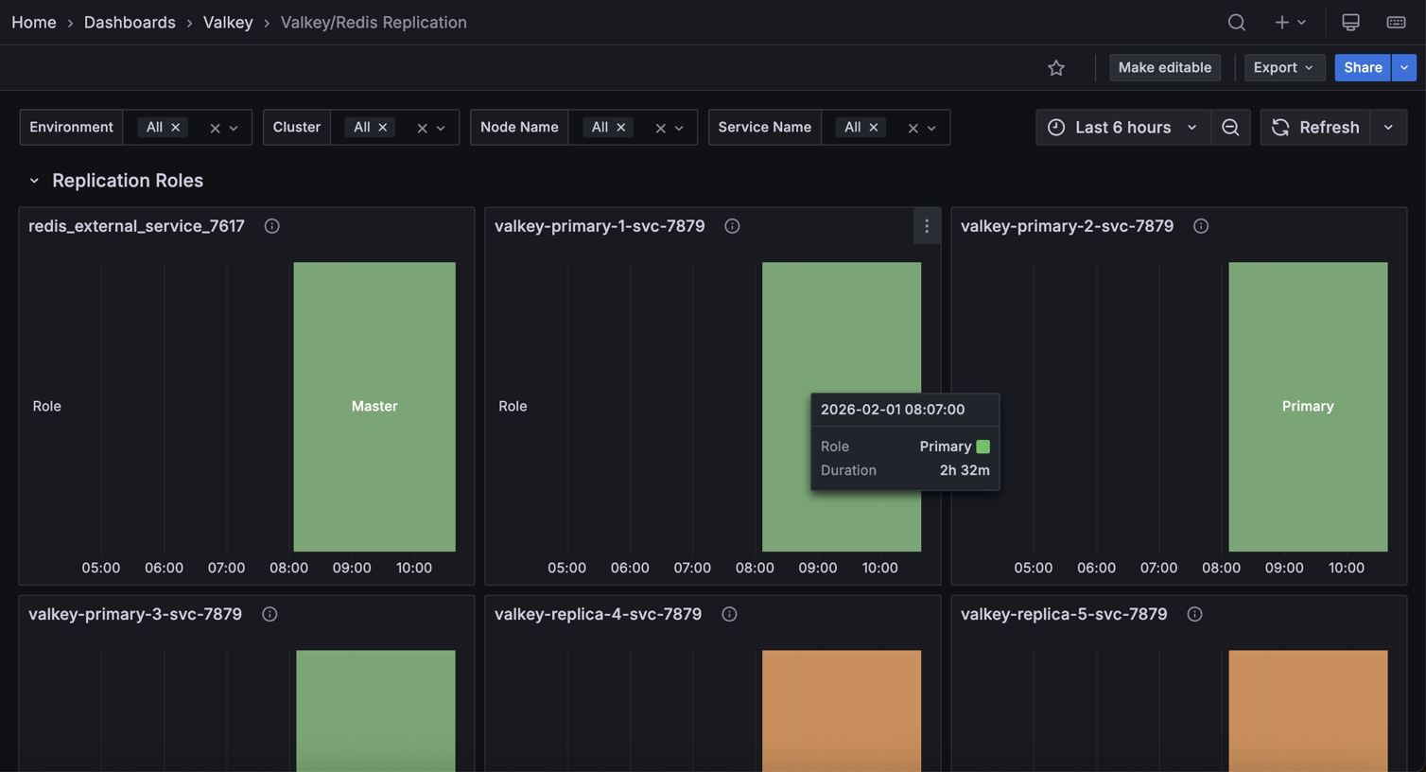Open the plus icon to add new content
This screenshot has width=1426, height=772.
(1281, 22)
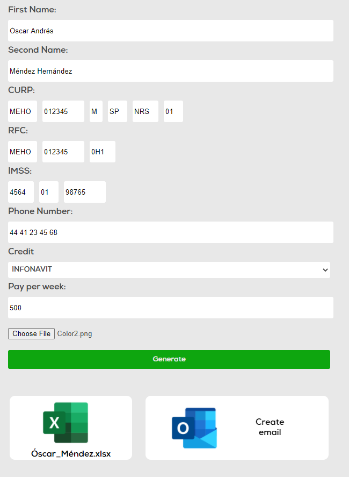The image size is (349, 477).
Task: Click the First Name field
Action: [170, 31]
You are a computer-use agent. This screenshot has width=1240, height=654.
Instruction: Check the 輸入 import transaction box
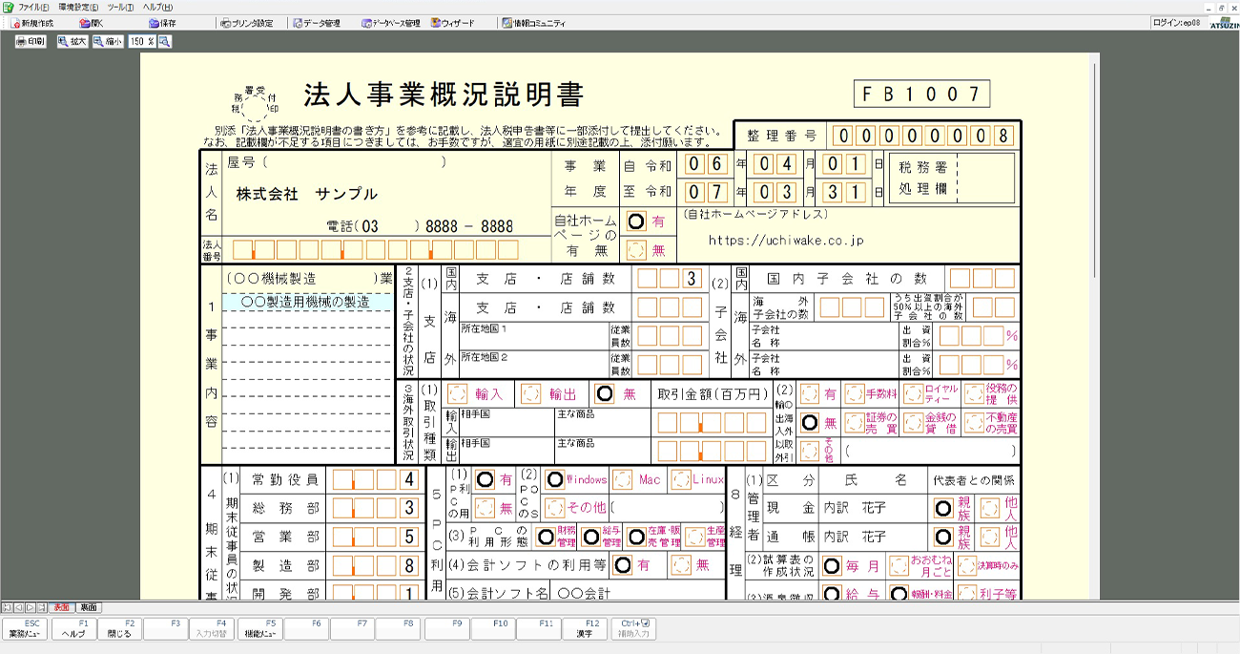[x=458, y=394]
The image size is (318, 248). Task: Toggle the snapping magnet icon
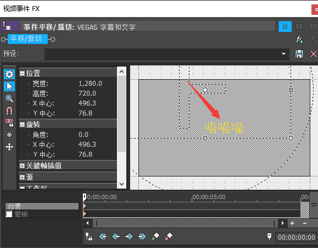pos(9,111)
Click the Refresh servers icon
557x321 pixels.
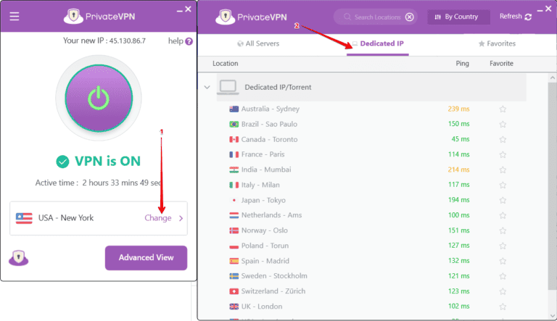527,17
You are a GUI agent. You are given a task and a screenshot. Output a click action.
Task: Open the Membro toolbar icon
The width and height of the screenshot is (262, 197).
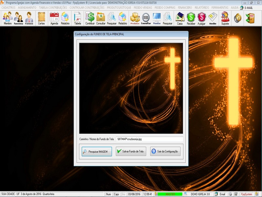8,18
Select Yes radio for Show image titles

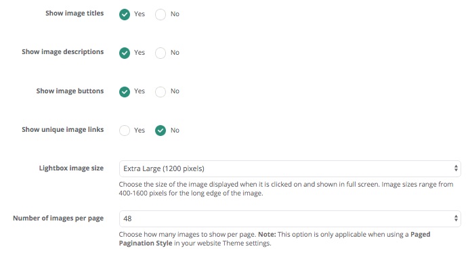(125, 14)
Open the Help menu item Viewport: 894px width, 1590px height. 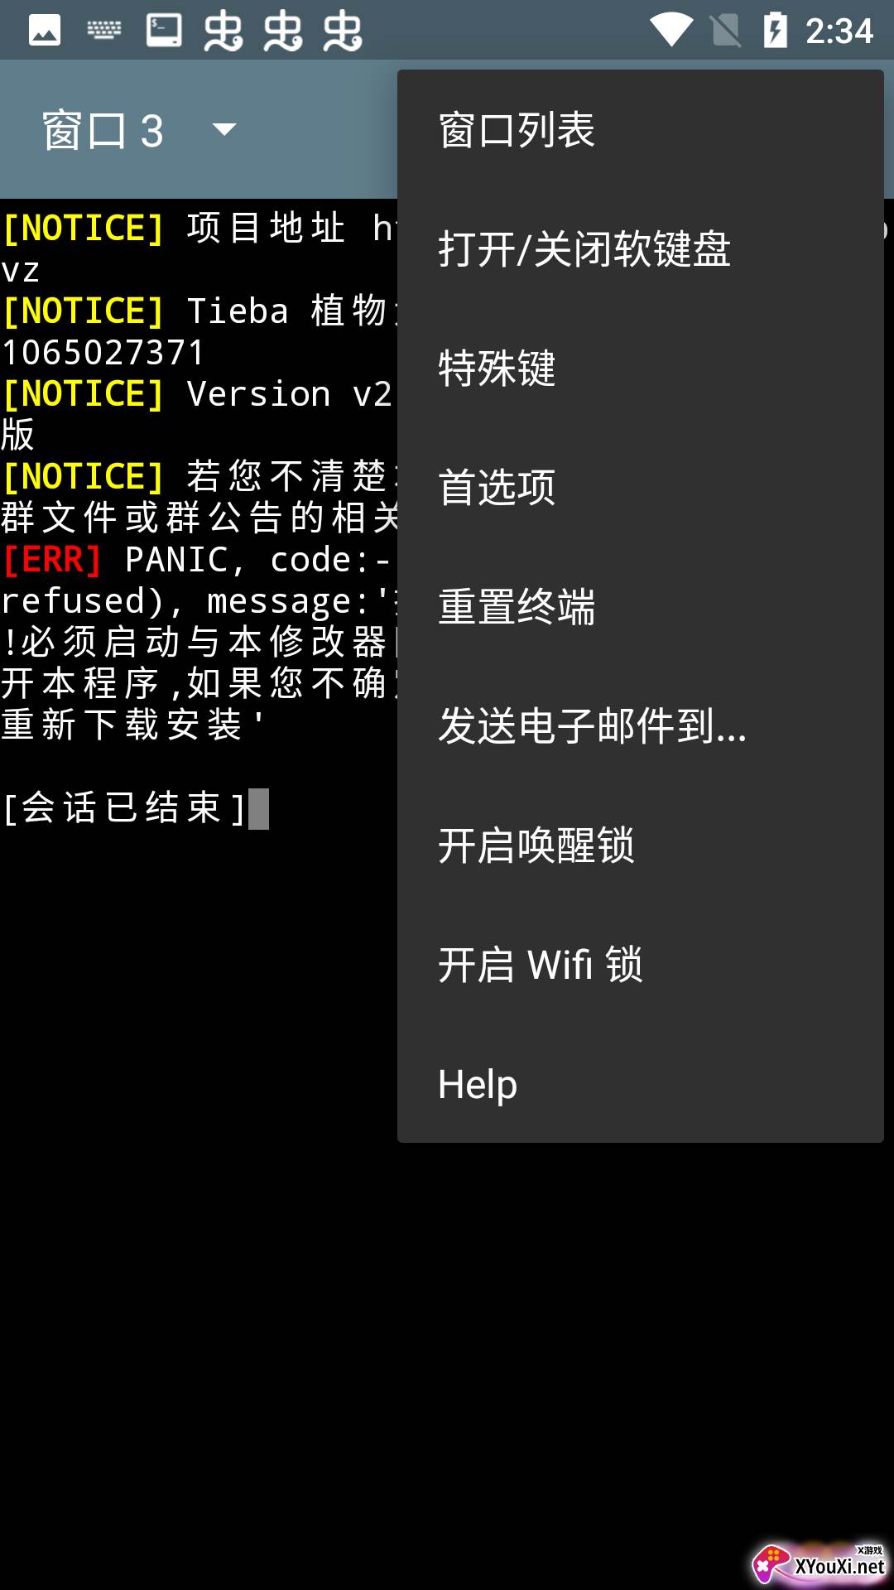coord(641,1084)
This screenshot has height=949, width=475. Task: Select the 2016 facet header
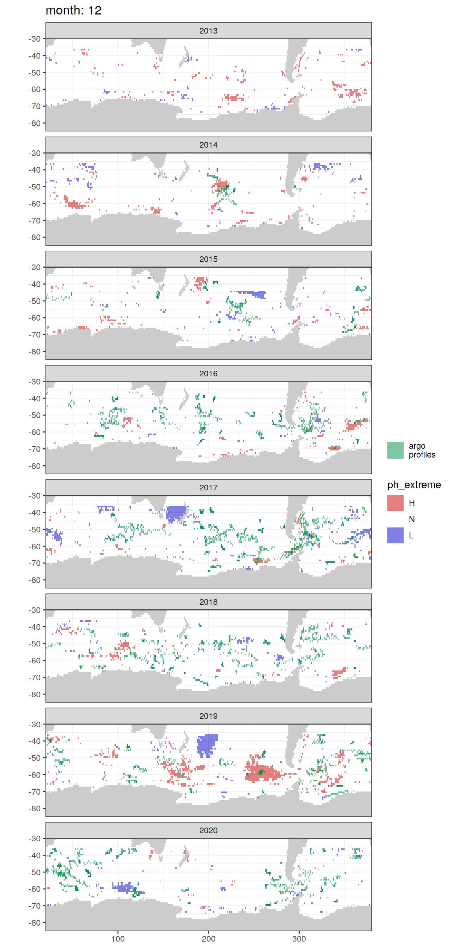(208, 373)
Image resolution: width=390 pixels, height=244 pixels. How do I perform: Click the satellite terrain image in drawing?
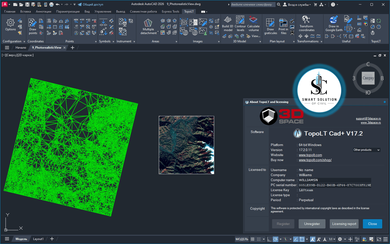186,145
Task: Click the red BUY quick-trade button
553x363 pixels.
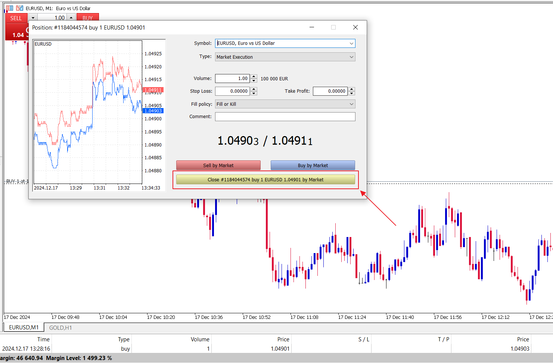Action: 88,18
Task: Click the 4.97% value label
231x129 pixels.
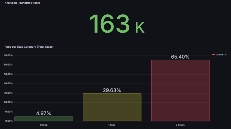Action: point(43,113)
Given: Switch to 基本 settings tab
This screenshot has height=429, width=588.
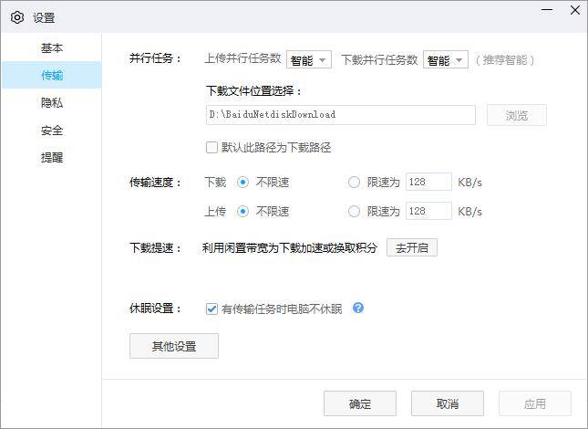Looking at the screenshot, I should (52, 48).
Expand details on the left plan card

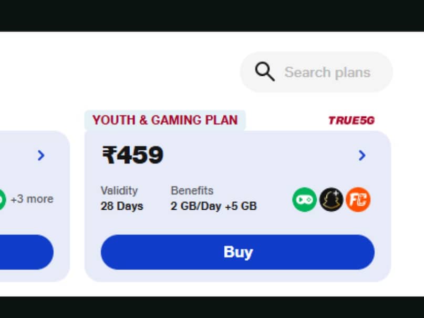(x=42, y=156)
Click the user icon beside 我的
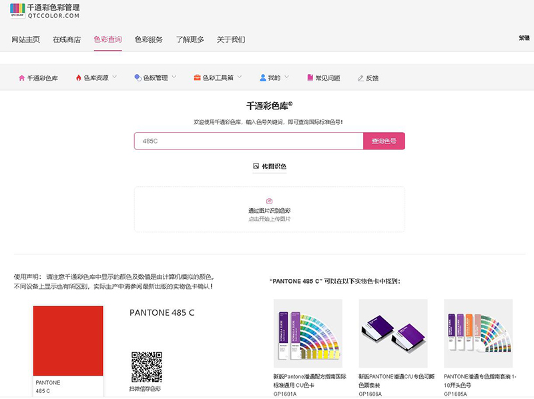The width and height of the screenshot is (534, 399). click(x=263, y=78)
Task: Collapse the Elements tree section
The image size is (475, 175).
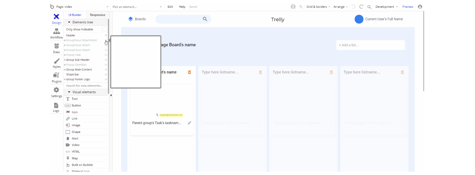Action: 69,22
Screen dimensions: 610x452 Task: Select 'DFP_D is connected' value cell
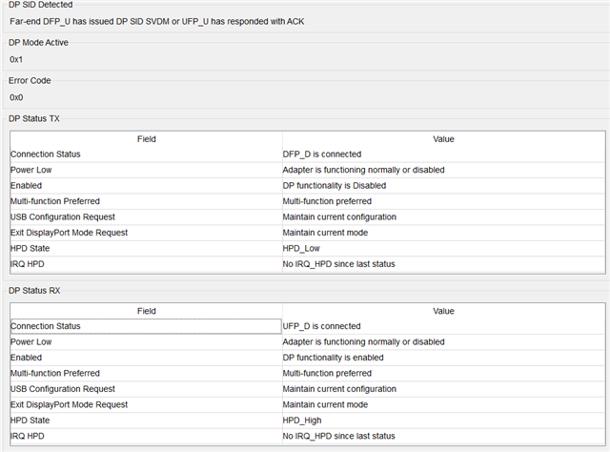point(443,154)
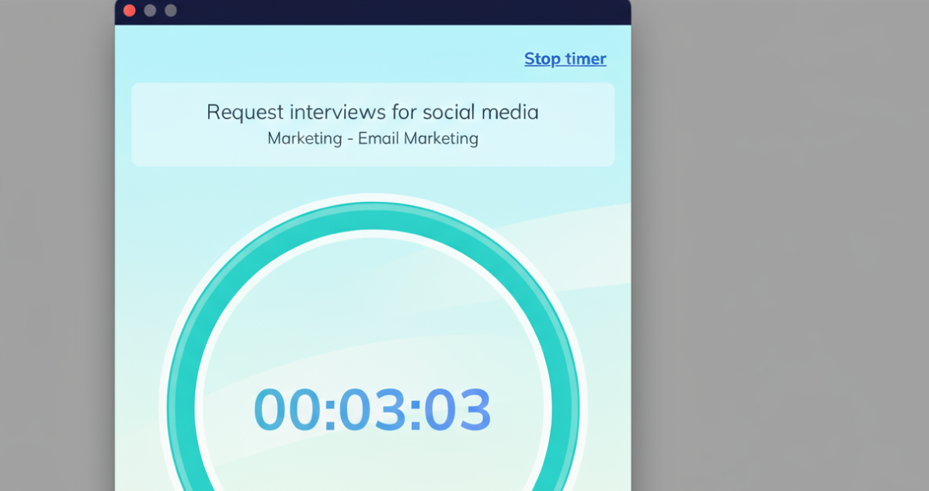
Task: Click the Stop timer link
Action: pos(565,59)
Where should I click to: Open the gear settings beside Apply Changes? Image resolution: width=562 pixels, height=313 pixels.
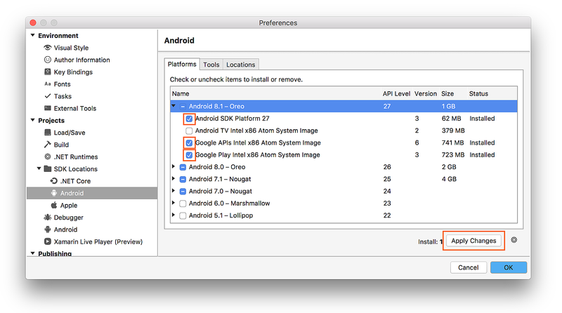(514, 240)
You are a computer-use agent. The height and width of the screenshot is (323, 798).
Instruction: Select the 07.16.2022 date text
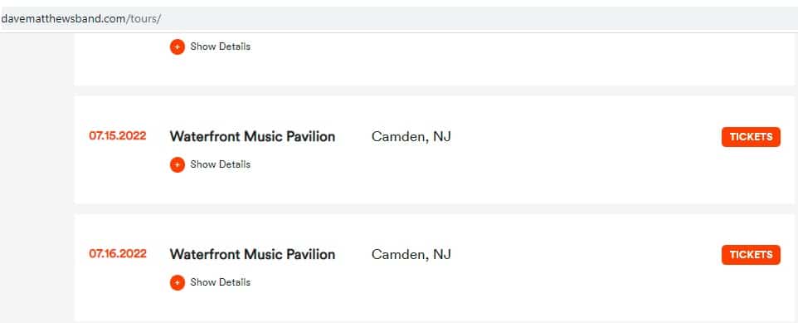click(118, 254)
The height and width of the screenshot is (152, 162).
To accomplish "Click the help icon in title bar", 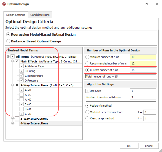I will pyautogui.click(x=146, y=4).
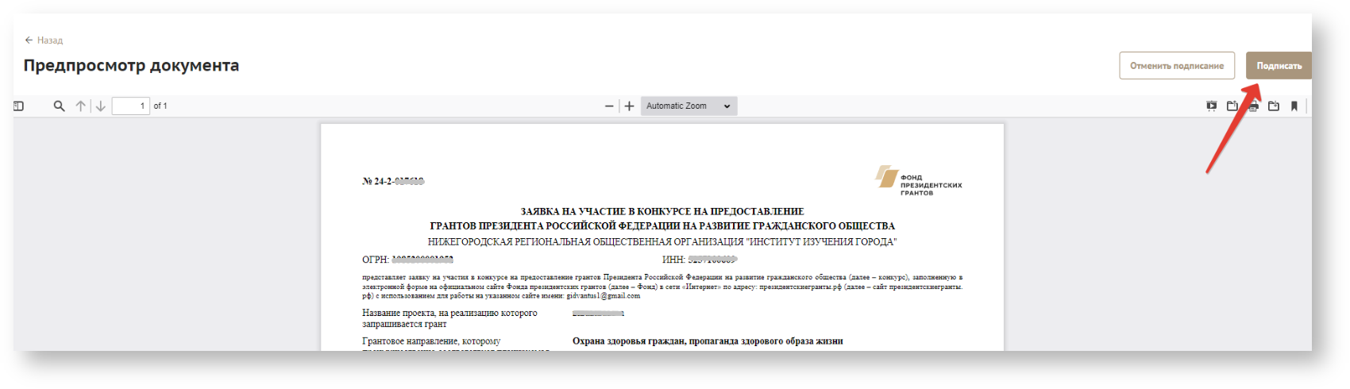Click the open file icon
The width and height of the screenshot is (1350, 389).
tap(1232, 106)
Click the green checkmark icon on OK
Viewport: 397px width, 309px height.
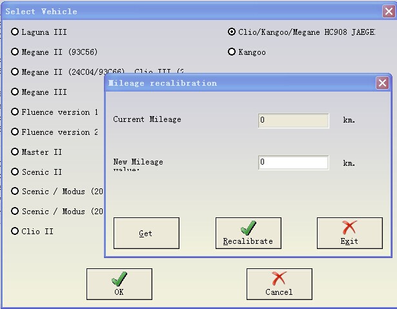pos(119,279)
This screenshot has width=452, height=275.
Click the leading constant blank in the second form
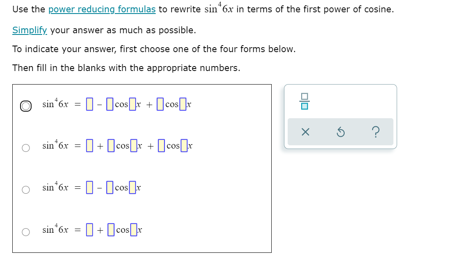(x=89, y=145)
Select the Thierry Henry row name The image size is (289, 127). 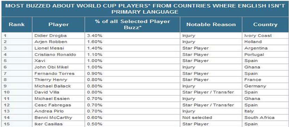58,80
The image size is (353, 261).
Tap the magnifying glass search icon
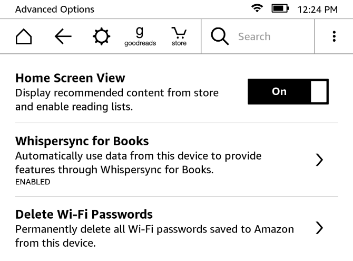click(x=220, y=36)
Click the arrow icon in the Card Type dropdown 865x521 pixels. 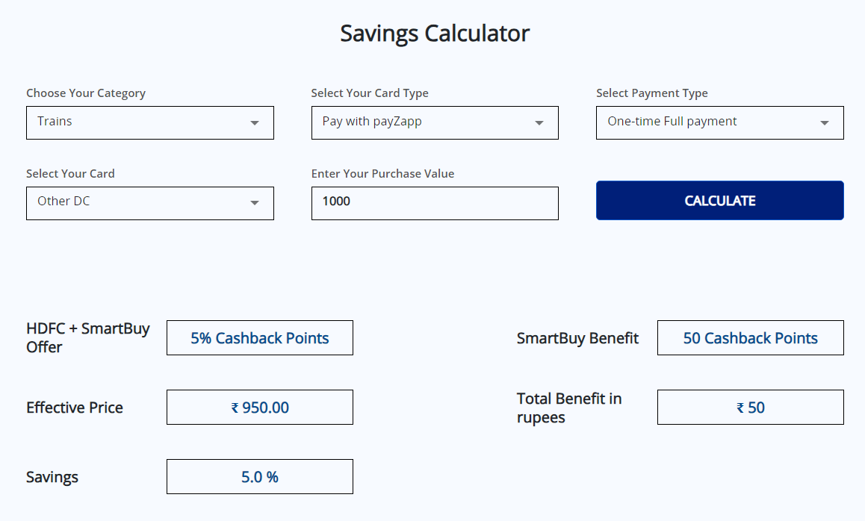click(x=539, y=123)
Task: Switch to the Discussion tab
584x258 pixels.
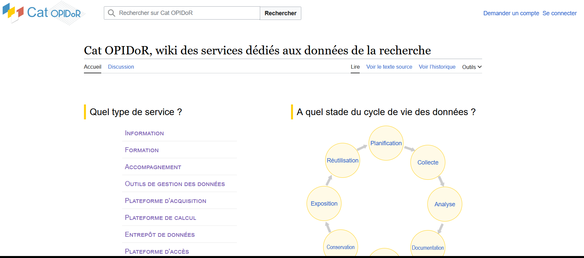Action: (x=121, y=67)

- - - -

» Exercise prompt:
From the listing above, copy every line that includes the word "agent".

» Solved exercise:
You are a computer-use agent. This screenshot has width=1240, height=654.
You are a GUI agent. You are given a task and a screenshot. Output a click action.
You are a computer-use agent. The height and width of the screenshot is (323, 798).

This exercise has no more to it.